▶ [DATA FOR THE TASK]
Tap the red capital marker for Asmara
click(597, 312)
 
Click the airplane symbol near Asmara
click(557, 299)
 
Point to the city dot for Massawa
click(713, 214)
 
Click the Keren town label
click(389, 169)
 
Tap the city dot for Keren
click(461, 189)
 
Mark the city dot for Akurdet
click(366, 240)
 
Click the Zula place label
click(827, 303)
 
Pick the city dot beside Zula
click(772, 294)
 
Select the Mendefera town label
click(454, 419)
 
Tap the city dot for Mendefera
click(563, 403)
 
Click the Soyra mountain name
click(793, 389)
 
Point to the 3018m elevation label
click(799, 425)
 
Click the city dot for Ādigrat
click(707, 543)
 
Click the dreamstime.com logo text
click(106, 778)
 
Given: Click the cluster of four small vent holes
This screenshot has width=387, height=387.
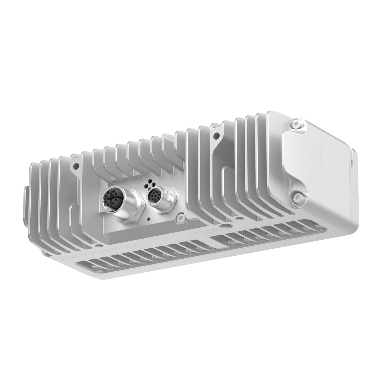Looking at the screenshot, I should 151,184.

▶ [WHAT YOU NEED TO DO] Reproduce the rows above with "city dot" switched to "town marker" and nothing else altered. Omit the pictures from your answer.

▶ [RESPONSE]
Tap the red capital marker for Asmara
click(597, 312)
 
Click the airplane symbol near Asmara
click(557, 299)
 
Point to the town marker for Massawa
click(713, 214)
 
Click the Keren town label
click(389, 169)
 
Tap the town marker for Keren
click(461, 189)
 
Mark the town marker for Akurdet
click(366, 240)
 
Click the Zula place label
click(827, 303)
 
Pick the town marker beside Zula
click(772, 294)
 
Select the Mendefera town label
click(454, 419)
 
Tap the town marker for Mendefera
click(563, 403)
 
Click the Soyra mountain name
click(793, 389)
 
Point to the 3018m elevation label
click(799, 425)
 
Click the town marker for Ādigrat
click(707, 543)
 
Click the dreamstime.com logo text
click(106, 778)
 
Given: Click the cluster of four small vent holes
This screenshot has width=387, height=387.
Looking at the screenshot, I should 151,184.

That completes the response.